— BEGIN RECORD EXTRACTS —

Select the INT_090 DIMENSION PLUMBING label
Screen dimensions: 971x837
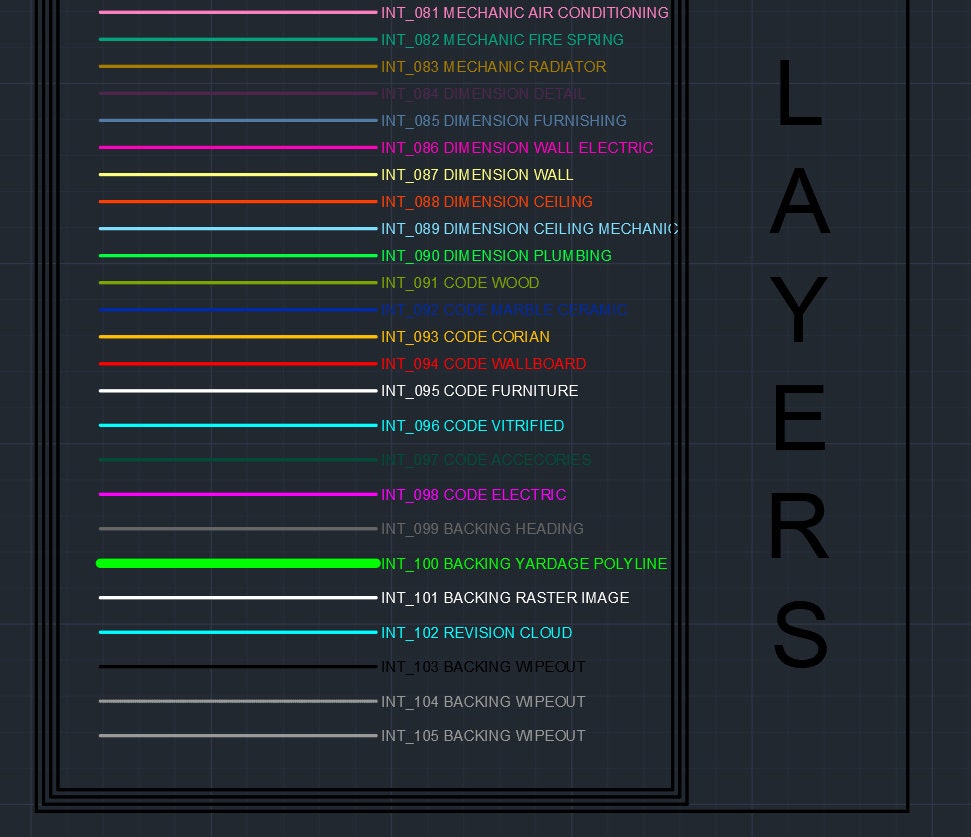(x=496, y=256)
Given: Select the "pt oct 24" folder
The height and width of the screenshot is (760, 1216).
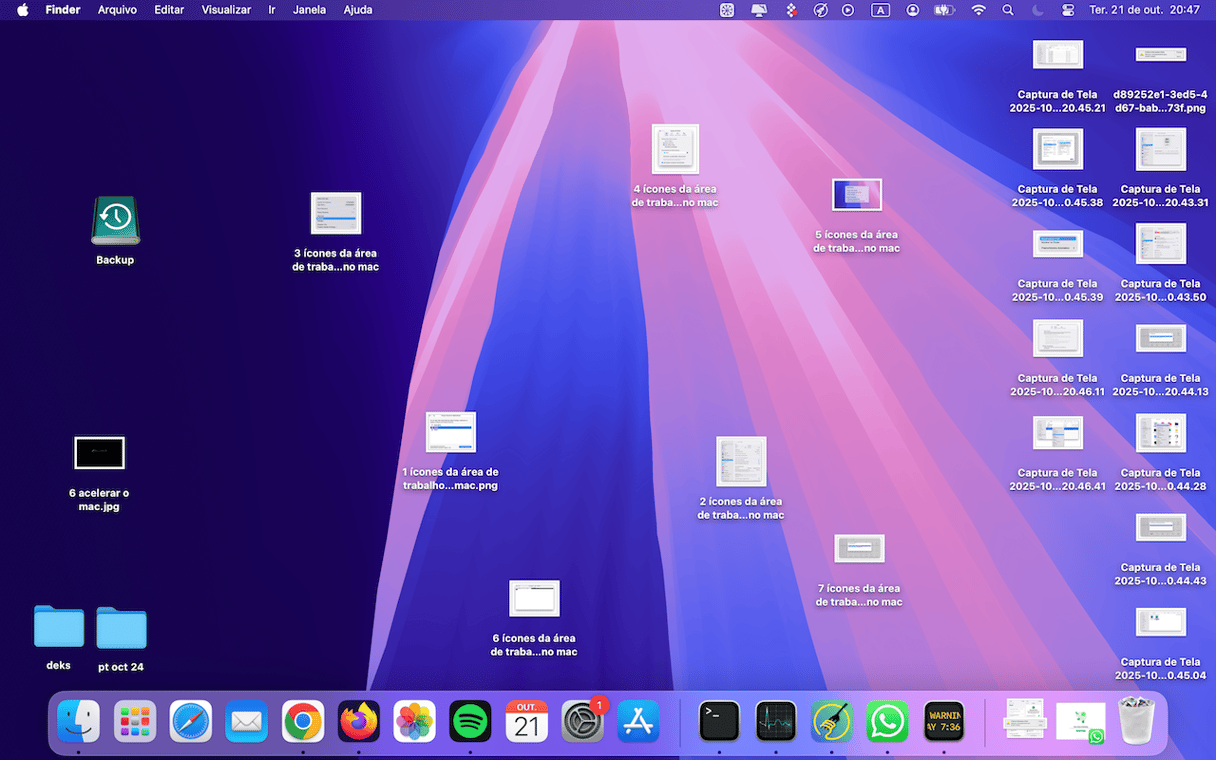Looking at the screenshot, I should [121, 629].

— END RECORD EXTRACTS —

WRITTEN INSTRUCTION
Pull out every line of the entries above that contains the word "Select", and copy each of those lines in full. Case matters when matching the word.

TASK RESPONSE
Select the INT_090 DIMENSION PLUMBING label
Given: Select the "pt oct 24" folder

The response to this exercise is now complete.